Machine Learning for better disease monitoring and treatment

A person with Parkinson’s disease will typically be monitored just once or twice annually by their physician, but a clinic visit is often a poor reflection of how people are doing in the comfort of their own homes. Dr. Martin McKeown, John Nichol Chair in Parkinson’s Research, says that’s because symptoms can fluctuate due to multiple factors. Researchers at the Djavad Mowafaghian Centre for Brain Health are working on new ways to unobtrusively monitor patients between visits. 

One approach is the deployment of privacy-compliant smart cameras to empower people to monitor their disease at home. The new cameras, coupled with analyses being developed by McKeown and colleagues, are powerful enough to analyze the data (without requiring images to be stored or transferred) to help inform treatment decisions. Another initiative involves an app that can remotely measure and score 12 movements involving fingers, arms or feet – an assessment that previously required a clinic visit. 
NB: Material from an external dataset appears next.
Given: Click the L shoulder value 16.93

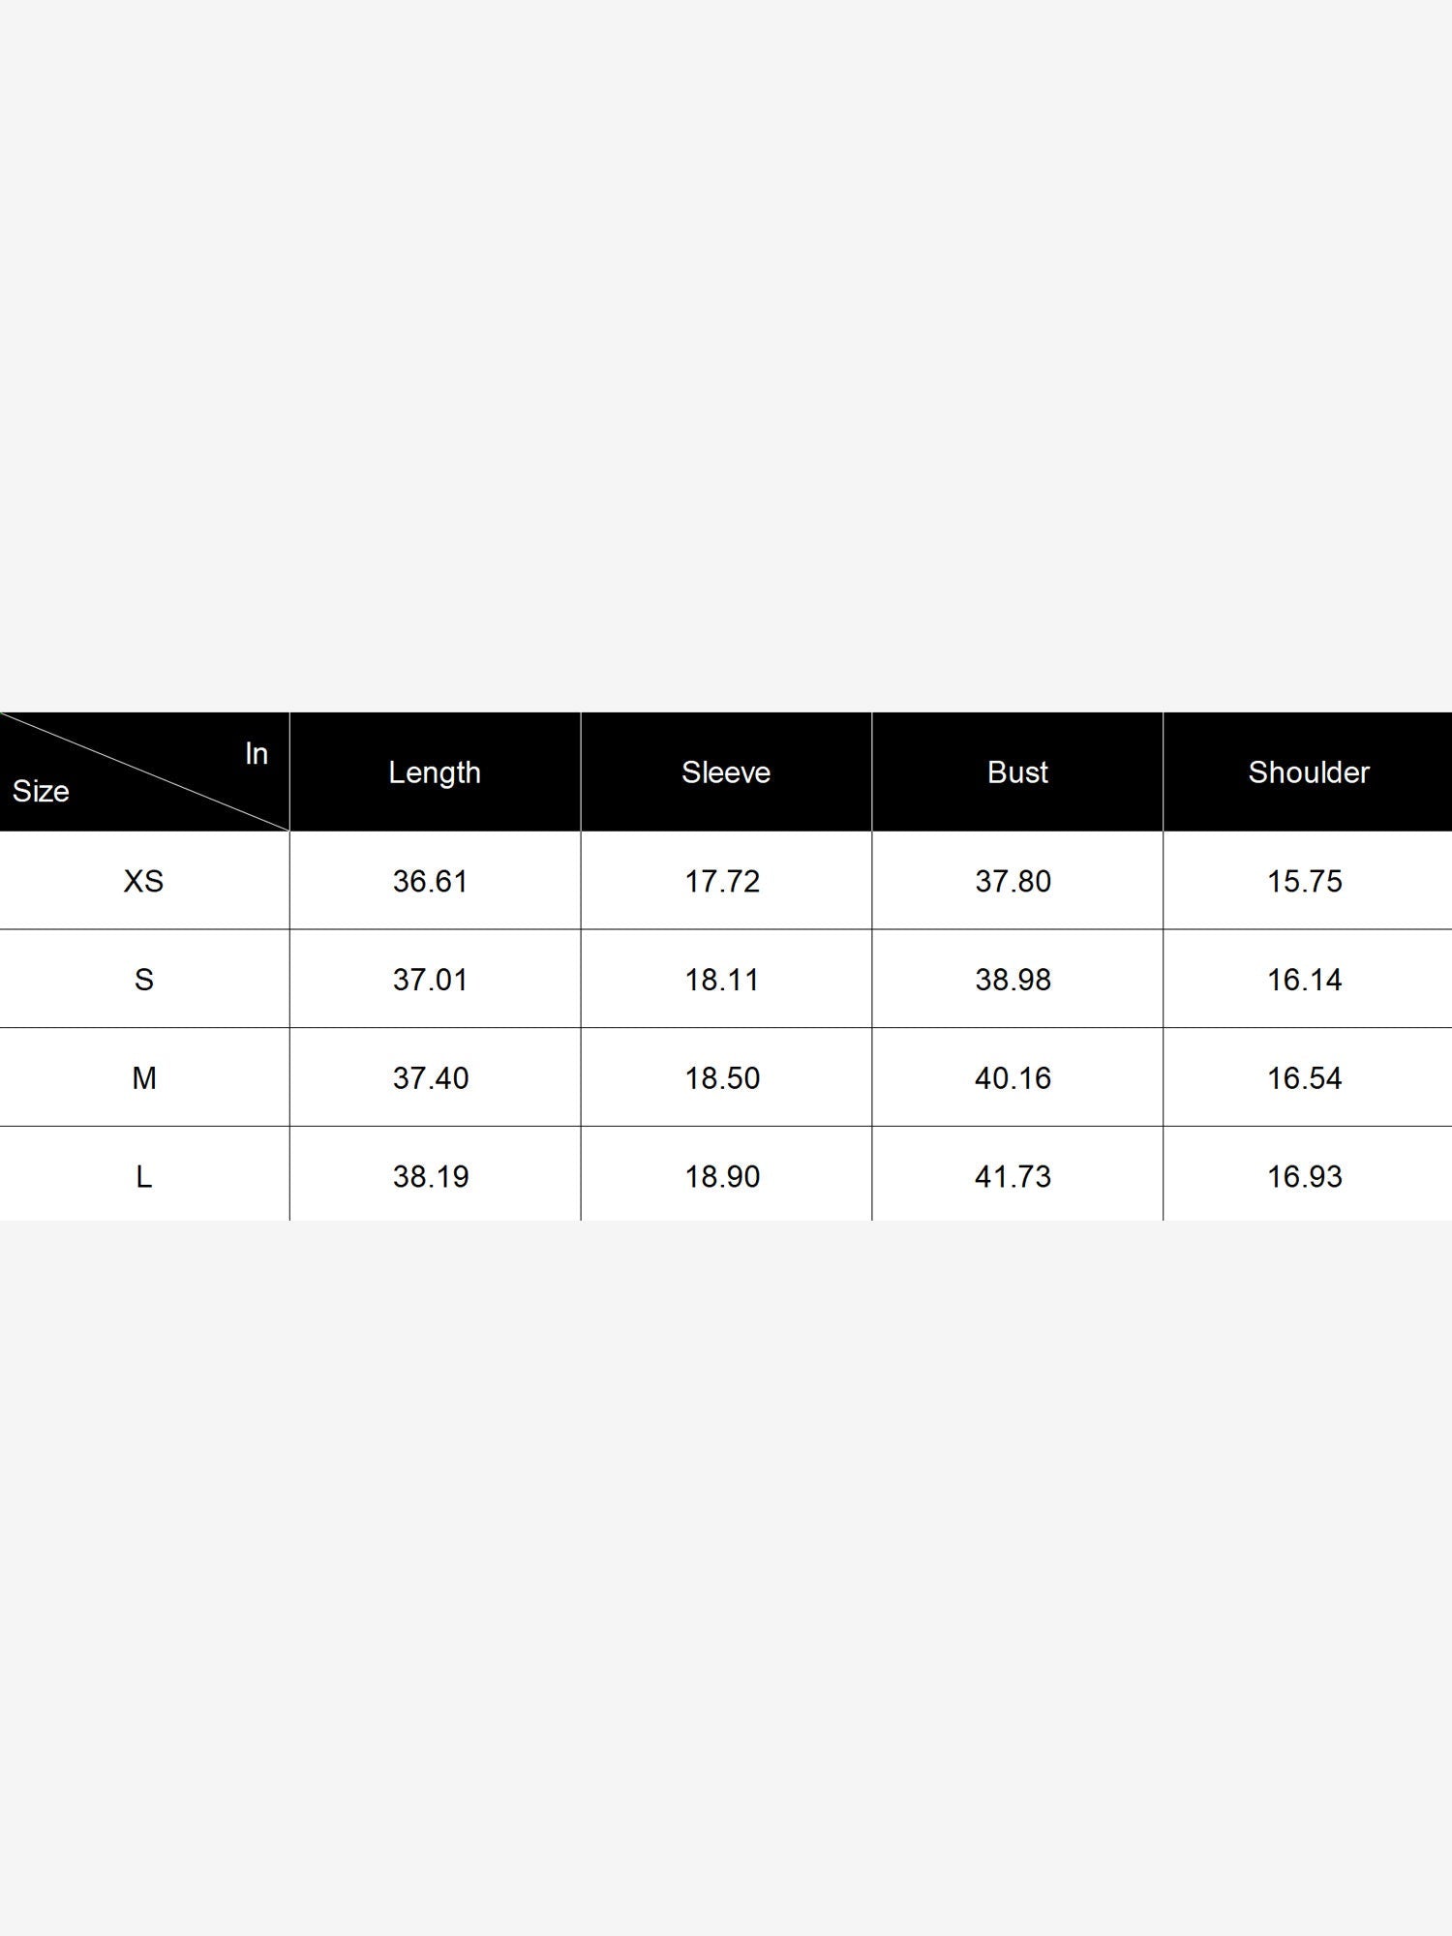Looking at the screenshot, I should (1305, 1176).
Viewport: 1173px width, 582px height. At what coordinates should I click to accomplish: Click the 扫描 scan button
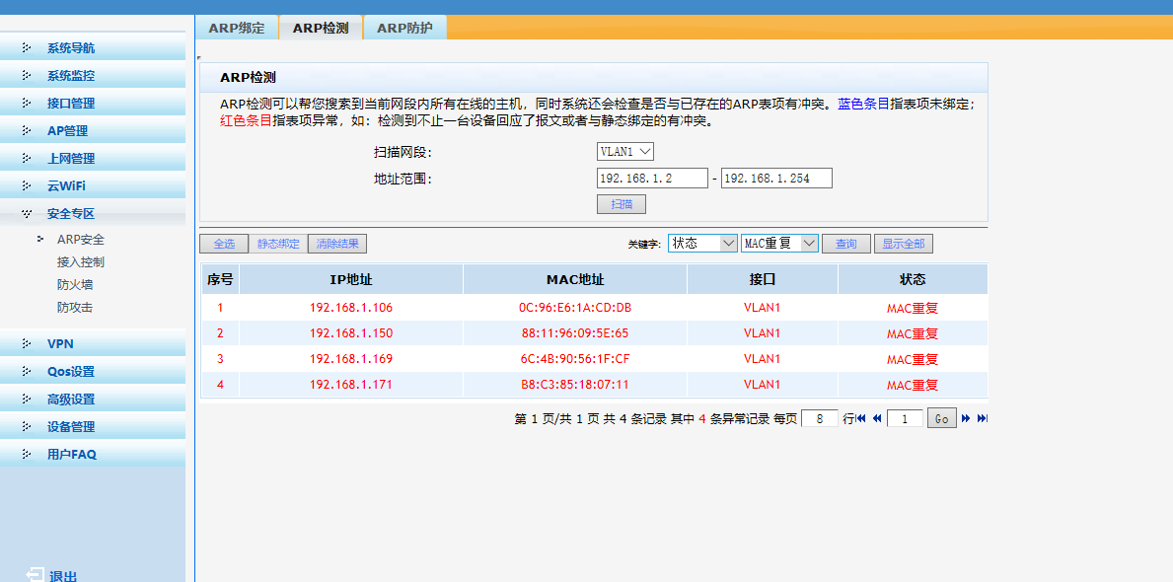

When Parkinson’s medication wears off, it can be very uncomfortable, but taking too much medication to prevent this results in other problems. Predicting wearing-off symptoms an hour before they happen would allow enough time to take new medication and have it take effect. Researchers are thus trying to ascertain if a wearable sensor can provide this information, which could eventually be used to guide dosage and timing.

McKeown and colleagues are also using various brain imaging techniques to determine the best ways to non-invasively modulate the brain (via an electrical current or ultrasound) to improve motor function.

Tying all these projects together is the requirement of analyzing huge amounts of data, all while ensuring that the privacy of individual patients is integral to the design. Data scientist and research associate Dr. Maryam Mirian oversees the analysis of these data using various AI and machine learning approaches. 

Ultimately, machine learning techniques applied to “big data” will provide a more complete understanding of what is happening in the daily lives of patients, contributing to much-needed advances in treating this degenerative disorder.